* Task objective
Could you please output all of the records exactly?

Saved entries
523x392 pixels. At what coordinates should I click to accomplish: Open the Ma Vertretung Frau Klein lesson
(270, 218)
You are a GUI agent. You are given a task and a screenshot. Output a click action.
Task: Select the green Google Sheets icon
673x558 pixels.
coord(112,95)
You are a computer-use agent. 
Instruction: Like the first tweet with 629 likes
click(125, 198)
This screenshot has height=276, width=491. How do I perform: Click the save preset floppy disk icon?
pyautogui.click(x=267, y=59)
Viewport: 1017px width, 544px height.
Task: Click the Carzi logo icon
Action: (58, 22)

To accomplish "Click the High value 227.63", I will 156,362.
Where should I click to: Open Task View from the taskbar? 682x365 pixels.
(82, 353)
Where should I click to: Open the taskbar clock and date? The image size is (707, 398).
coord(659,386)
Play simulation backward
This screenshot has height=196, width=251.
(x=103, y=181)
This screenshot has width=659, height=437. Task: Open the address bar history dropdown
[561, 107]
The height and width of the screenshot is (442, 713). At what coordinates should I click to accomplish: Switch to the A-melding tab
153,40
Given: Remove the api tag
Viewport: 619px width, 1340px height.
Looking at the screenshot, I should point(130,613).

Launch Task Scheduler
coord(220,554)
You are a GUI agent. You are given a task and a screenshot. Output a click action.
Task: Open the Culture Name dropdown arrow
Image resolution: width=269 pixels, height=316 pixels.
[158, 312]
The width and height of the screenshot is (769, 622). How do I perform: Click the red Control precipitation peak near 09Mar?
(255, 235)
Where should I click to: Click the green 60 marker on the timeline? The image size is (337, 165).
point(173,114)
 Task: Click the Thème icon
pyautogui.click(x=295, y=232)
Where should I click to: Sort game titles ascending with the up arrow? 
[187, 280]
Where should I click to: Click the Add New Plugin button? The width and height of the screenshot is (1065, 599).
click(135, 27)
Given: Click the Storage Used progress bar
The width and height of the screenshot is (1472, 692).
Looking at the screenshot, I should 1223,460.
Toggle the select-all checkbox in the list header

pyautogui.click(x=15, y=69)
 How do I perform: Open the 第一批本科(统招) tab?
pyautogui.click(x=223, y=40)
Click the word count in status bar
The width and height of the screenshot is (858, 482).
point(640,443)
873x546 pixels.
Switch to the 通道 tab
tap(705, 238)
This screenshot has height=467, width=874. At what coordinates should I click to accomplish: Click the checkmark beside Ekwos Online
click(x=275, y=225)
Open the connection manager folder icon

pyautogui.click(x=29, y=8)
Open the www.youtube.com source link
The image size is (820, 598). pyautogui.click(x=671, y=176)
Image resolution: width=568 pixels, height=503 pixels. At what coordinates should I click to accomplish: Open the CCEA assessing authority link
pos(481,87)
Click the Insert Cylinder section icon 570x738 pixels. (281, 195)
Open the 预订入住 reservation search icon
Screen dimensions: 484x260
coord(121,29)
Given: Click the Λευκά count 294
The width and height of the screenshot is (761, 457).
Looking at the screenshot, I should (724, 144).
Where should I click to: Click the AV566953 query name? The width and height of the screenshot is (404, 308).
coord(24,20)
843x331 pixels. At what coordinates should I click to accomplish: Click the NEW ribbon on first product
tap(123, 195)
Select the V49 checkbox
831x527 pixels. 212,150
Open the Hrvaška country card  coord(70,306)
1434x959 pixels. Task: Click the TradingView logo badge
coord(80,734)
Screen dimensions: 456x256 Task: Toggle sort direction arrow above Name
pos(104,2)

* Solution for this problem
523x392 pixels. At what coordinates should I click to accomplish: Open the Ma Vertretung Frau Klein lesson
(270, 218)
You are a GUI agent. You are given a task and a screenshot. Output a click action.
Task: Select the green Google Sheets icon
673x558 pixels.
coord(112,95)
You are a computer-use agent. 
Instruction: Like the first tweet with 629 likes
click(125, 198)
This screenshot has height=276, width=491. How do I perform: Click the save preset floppy disk icon?
pyautogui.click(x=267, y=59)
Viewport: 1017px width, 544px height.
Task: Click the Carzi logo icon
Action: (58, 22)

To accomplish "Click the High value 227.63", I will 156,362.
Where should I click to: Open Task View from the taskbar? 682x365 pixels.
(82, 353)
Where should I click to: Open the taskbar clock and date? The image size is (707, 398).
coord(659,386)
Play simulation backward
This screenshot has height=196, width=251.
(x=103, y=181)
This screenshot has width=659, height=437. Task: Open the address bar history dropdown
[561, 107]
The height and width of the screenshot is (442, 713). At what coordinates should I click to accomplish: Switch to the A-melding tab
153,40
Given: Remove the api tag
Viewport: 619px width, 1340px height.
Looking at the screenshot, I should point(130,613).

Launch Task Scheduler
coord(220,554)
You are a GUI agent. You are given a task and a screenshot. Output a click action.
Task: Open the Culture Name dropdown arrow
Image resolution: width=269 pixels, height=316 pixels.
[158, 312]
The width and height of the screenshot is (769, 622). How do I perform: Click the red Control precipitation peak near 09Mar?
(255, 235)
Where should I click to: Click the green 60 marker on the timeline? The image size is (337, 165).
point(173,114)
 Task: Click the Thème icon
pyautogui.click(x=295, y=232)
Where should I click to: Sort game titles ascending with the up arrow? 
[187, 280]
Where should I click to: Click the Add New Plugin button? The width and height of the screenshot is (1065, 599).
click(135, 27)
Given: Click the Storage Used progress bar
The width and height of the screenshot is (1472, 692).
Looking at the screenshot, I should 1223,460.
Toggle the select-all checkbox in the list header

pyautogui.click(x=15, y=69)
 How do I perform: Open the 第一批本科(统招) tab?
pyautogui.click(x=223, y=40)
Click the word count in status bar
The width and height of the screenshot is (858, 482).
point(640,443)
873x546 pixels.
Switch to the 通道 tab
tap(705, 238)
This screenshot has height=467, width=874. At what coordinates should I click to accomplish: Click the checkmark beside Ekwos Online
click(x=275, y=225)
Open the connection manager folder icon

pyautogui.click(x=29, y=8)
Open the www.youtube.com source link
The image size is (820, 598). pyautogui.click(x=671, y=176)
Image resolution: width=568 pixels, height=503 pixels. At what coordinates should I click to accomplish: Open the CCEA assessing authority link
pos(481,87)
Click the Insert Cylinder section icon 570x738 pixels. (281, 195)
Open the 预订入住 reservation search icon
Screen dimensions: 484x260
coord(121,29)
Given: Click the Λευκά count 294
The width and height of the screenshot is (761, 457).
Looking at the screenshot, I should (724, 144).
Where should I click to: Click the AV566953 query name? The width and height of the screenshot is (404, 308).
coord(24,20)
843x331 pixels. At what coordinates should I click to accomplish: Click the NEW ribbon on first product
tap(123, 195)
Select the V49 checkbox
831x527 pixels. 212,150
Open the Hrvaška country card  coord(70,306)
1434x959 pixels. Task: Click the TradingView logo badge
coord(80,734)
Screen dimensions: 456x256 Task: Toggle sort direction arrow above Name
pos(104,2)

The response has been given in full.